German submarine warfare was intensifying in the Atlantic. When RMS Lusitania
left New York for Britain on 1 May 1915 the German embassy in the United States
placed fifty newspaper advertisements warning people of the dangers of sailing
on Lusitania. Objections were made by the British that threatening to torpedo
all ships indiscriminately was wrong, whether it was announced in advance or
not.
On the afternoon of 7 May, a
German U-boat torpedoed Lusitania 11 miles (18 km) off the southern coast of
Ireland inside the declared war zone. A second internal explosion caused her to
sink in 18 minutes, killing 1,198 passengers and crew.[3]: 57 The German
government justified treating Lusitania as a naval vessel because she was
carrying 173 tons of war munitions and ammunition, making her a legitimate
military target, and they argued that British merchant ships had violated the
cruiser rules from the very beginning of the war.[5][6][7][8][9] The
internationally recognised cruiser rules were obsolete by 1915; it had become
more dangerous for submarines to surface and give warning with the introduction
of Q-ships in 1915 by the Royal Navy, which were armed with concealed deck
guns. The Germans argued that Lusitania was regularly transporting "war
munitions"; she operated under the control of the Admiralty; she could be
converted into an armed auxiliary cruiser to join the war; her identity had
been disguised; and she flew no flags. They claimed that she was a non-neutral
vessel in a declared war zone, with orders to evade capture and ram challenging
submarines.
However, the ship was not armed
for battle and was carrying hundreds of civilian passengers, and the British
government accused the Germans of breaching the cruiser rules. The sinking
caused a storm of protest in the United States because 128 American citizens
were among the dead. The sinking shifted public opinion in the United States
against Germany and was one of the factors in the declaration of war nearly two
years later. After the First World War, successive British governments
maintained that there were no munitions on board Lusitania, and the Germans
were not justified in treating the ship as a naval vessel. In 1982, the head of
the Foreign Office's American department finally admitted that there is a large
amount of ammunition in the wreck, some of which is highly dangerous and poses
a safety risk to salvage teams.
Development and construction
Lusitania and Mauretania were
commissioned by Cunard, responding to increasing competition from rival
transatlantic passenger companies, particularly the German Norddeutscher Lloyd
(NDL) and Hamburg America Line (HAPAG). They had larger, faster, more modern
and more luxurious ships than Cunard, and were better placed, starting from
German ports, to capture the lucrative trade in emigrants leaving Europe for
North America. The NDL liner Kaiser Wilhelm der Grosse captured the Blue Riband
from Cunard's Campania in 1897, before the prize was taken in 1900 by the HAPAG
ship Deutschland. NDL soon wrested the prize back in 1903 with the new Kaiser
Wilhelm II and Kronprinz Wilhelm. Cunard saw its passenger numbers affected as a
result of the so-called "Kaiser-class ocean liners".
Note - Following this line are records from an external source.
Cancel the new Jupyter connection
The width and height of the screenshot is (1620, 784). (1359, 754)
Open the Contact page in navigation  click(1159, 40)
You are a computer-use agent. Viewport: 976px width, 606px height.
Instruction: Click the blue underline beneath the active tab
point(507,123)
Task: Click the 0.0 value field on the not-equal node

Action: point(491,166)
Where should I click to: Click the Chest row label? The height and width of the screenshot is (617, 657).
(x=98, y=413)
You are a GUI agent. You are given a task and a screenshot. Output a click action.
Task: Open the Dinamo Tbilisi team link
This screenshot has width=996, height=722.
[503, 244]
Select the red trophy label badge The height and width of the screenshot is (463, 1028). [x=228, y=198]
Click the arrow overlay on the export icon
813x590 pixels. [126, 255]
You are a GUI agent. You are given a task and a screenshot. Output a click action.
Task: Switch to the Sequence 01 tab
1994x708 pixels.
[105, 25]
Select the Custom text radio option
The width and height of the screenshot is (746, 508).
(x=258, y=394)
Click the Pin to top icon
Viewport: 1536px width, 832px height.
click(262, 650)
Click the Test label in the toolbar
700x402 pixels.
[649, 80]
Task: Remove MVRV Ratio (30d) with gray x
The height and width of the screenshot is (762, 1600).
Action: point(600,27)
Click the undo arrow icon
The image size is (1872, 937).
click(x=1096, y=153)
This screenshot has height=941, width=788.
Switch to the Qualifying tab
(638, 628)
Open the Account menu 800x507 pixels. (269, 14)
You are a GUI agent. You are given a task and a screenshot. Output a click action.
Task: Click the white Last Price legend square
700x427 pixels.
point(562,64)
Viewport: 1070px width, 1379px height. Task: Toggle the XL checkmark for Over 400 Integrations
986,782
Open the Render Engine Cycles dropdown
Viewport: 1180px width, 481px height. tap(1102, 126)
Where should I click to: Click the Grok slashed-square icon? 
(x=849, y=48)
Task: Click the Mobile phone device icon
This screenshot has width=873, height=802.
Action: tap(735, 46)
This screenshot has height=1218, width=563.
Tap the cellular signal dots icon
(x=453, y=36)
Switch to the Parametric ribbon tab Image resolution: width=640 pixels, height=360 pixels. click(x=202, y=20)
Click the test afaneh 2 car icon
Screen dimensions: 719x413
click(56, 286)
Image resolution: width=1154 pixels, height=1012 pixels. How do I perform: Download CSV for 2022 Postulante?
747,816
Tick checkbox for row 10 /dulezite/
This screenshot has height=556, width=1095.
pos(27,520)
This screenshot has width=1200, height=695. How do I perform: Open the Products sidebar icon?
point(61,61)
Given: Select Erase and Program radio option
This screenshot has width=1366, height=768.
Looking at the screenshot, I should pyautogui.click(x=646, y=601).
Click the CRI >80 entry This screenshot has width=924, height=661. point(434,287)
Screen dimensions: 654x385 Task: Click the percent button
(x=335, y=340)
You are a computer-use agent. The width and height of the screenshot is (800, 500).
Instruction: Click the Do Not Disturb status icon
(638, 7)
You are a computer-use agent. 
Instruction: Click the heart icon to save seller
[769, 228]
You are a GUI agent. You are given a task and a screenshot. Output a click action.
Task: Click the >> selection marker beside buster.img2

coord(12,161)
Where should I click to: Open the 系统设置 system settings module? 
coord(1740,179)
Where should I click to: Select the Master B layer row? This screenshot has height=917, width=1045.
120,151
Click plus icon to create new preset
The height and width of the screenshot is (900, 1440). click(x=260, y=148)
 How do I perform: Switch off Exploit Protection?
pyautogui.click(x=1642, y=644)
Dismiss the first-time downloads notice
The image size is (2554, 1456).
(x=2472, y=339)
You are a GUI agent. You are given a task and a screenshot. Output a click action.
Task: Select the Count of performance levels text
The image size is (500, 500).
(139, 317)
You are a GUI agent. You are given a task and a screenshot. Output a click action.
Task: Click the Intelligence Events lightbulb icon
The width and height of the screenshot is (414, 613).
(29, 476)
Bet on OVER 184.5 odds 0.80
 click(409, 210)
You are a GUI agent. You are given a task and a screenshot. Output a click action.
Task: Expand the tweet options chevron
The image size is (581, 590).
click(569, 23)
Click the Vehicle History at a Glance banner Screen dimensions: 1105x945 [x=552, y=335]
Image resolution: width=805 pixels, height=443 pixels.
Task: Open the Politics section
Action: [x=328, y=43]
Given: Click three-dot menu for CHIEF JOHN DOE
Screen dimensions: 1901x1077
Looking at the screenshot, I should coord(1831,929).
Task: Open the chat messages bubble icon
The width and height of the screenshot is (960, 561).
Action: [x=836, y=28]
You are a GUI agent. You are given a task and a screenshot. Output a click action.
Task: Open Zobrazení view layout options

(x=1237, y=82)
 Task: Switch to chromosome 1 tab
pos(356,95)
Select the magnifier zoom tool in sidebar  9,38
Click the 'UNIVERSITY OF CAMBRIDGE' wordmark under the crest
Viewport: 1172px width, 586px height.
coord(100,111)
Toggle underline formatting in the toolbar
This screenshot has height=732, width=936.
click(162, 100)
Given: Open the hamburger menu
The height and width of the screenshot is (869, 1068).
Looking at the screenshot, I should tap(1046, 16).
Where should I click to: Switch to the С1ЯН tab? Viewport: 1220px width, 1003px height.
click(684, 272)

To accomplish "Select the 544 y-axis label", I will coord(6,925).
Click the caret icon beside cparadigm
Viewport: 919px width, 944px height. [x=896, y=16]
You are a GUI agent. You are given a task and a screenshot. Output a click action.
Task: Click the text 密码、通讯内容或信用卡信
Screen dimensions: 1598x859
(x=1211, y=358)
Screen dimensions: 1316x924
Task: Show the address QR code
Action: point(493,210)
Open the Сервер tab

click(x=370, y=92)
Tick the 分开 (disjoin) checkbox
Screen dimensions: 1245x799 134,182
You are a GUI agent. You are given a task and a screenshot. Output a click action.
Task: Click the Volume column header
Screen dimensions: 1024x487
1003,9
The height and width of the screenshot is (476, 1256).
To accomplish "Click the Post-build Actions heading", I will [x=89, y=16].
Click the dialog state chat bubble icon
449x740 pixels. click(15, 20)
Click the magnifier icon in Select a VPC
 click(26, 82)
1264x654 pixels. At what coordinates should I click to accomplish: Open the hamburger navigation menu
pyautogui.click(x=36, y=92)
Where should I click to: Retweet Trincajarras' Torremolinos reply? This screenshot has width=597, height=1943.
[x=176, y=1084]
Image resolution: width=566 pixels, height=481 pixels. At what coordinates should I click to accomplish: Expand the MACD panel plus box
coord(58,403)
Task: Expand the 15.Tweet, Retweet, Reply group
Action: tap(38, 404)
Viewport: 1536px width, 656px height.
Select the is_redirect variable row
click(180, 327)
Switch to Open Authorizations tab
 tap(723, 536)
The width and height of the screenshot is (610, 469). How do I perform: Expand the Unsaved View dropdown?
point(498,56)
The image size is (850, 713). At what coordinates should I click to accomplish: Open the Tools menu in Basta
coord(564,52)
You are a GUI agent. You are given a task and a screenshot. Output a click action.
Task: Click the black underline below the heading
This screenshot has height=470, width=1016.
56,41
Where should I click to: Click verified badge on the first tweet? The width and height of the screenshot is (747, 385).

American millionaire businessman
J. P. Morgan had decided to invest in transatlantic shipping by creating a new
company, International Mercantile Marine (IMM), and, in 1901, purchased the
British freight shipper Frederick Leyland & Co. and a controlling interest
in the British passenger White Star Line and folded them into IMM. In 1902,
IMM, NDL and HAPAG entered into a "Community of Interest" to fix
prices and divide among them the transatlantic trade. The partners also
acquired a 51% stake in the Dutch Holland America Line. IMM made offers to
purchase Cunard which, along with the French Compagnie Générale Transatlantique
(CGT), was now its principal rival.
Cunard chairman Lord Inverclyde
thus approached the British government for assistance. Faced with the impending
collapse of the British liner fleet and the consequent loss of national
prestige, as well as the reserve of shipping for war purposes which it
represented, they agreed to help. By an agreement signed in June 1903, Cunard
was given a loan of £2.6 million to finance two ships, repayable over 20 years
at a favourable interest rate of 2.75%. The ships would receive an annual
operating subsidy of £75,000 each plus a mail contract worth £68,000. In return,
the ships would be built to Admiralty specifications so that they could be used
as auxiliary cruisers in wartime.
Design
Cunard established a committee
to decide upon the design for the new ships, of which James Bain, Cunard's
Marine Superintendent was the chairman. Other members included Rear Admiral H.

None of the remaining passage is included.